In fact, we are probably more alive on account of it. We spend more time viewing carefully chosen material as a family, but overall very little time viewing compared to the average family. And that means we play more games, read more books, do more things, and just hang out together more.

Honestly, I get home from work usually around 8 pm, have dinner with my family, and the last thing I'm gonna do is ignore them to watch MadMen - and I'm in the advertising business myself. I've never seen an episode. I know it exists, I know what it's about.

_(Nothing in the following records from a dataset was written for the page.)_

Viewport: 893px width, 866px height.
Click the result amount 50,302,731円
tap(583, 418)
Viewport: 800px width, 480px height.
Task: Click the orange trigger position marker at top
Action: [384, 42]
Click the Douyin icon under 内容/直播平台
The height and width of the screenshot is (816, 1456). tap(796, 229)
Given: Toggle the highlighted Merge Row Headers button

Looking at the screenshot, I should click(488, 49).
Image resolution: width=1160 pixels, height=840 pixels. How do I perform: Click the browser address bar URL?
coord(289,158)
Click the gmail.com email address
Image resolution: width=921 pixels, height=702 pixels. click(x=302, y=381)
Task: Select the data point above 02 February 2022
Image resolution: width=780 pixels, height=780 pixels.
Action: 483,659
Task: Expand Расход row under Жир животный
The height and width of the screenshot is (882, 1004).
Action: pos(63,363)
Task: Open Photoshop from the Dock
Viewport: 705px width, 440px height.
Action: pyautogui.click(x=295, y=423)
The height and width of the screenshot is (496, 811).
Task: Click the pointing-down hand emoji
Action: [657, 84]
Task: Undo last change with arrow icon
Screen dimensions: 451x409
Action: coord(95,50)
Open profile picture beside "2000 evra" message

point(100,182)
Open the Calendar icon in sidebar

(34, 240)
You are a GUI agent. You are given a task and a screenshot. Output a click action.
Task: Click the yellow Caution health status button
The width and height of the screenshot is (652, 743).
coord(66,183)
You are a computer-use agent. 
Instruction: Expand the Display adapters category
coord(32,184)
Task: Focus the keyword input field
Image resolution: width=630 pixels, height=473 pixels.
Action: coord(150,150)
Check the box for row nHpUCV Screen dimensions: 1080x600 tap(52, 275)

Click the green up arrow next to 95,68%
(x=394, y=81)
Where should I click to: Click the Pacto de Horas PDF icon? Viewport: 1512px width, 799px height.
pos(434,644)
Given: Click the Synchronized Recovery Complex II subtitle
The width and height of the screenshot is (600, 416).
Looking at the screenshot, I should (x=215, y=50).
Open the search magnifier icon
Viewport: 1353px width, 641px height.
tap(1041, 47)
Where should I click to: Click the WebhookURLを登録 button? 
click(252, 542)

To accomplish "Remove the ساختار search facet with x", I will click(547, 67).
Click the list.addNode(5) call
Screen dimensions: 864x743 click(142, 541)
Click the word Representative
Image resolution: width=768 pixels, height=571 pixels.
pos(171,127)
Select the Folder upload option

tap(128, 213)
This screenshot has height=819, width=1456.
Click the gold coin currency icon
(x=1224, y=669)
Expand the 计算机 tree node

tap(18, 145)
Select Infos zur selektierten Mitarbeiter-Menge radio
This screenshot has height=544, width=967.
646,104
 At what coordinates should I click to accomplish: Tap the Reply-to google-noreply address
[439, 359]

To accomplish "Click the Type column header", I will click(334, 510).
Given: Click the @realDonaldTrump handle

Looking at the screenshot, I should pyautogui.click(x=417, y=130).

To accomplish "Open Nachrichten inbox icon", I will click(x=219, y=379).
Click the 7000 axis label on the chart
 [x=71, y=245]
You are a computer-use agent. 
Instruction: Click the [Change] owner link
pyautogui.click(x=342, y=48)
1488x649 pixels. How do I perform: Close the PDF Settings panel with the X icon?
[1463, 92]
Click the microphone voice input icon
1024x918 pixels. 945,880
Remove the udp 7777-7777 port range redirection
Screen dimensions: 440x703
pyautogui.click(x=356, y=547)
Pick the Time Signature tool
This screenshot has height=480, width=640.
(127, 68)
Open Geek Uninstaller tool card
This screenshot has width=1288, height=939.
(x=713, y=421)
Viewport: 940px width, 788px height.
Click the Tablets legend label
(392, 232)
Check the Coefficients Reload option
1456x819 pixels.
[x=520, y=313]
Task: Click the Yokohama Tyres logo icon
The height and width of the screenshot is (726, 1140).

My office overlooks the penthouse of Beyonce and Jay Z (or however they spell their names). A coworker from a part of the office with a different view said once, "I don't know how you get any work done! I'd be looking out the window all the time!" Hmm. Well, I don't know who Beyonce and Jay Z are, except that they exist, are famous celebrities of some sort, and where they live. I know she's a singer, but if you played her most famous song for me, I wouldn't recognize neither the song nor the fact that she's the singer. I am proudly unaware of many pop "culture" personages.

It's liberating.

Anyway, I think we'd be more inclined to want to watch TV, if more TV programming wasn't offensive, time-wasting, family-destroying, privacy-invading crap.

Yeah, privacy-invading. We are day by day getting closer and closer to 1984 TVs - remember those? They had video cameras built in, watching was mandatory, and Big Brother watched you back to make sure you were exercising and being a good citizen. We are more and more living in a police state. And TV is part of the enslavement. Right now, the cable companies know what you watch when you watch it. Sort of like your internet service providers.

It's creepy.

Anyway, for folks like us, it's not about the cost or schedule of TV. It's about TV itself. We buy what we want, and we're not buying that.

And I have my wife to thank, because if it were up to me, I'd be a couch potato actually caring about who wins or loses on American Idol.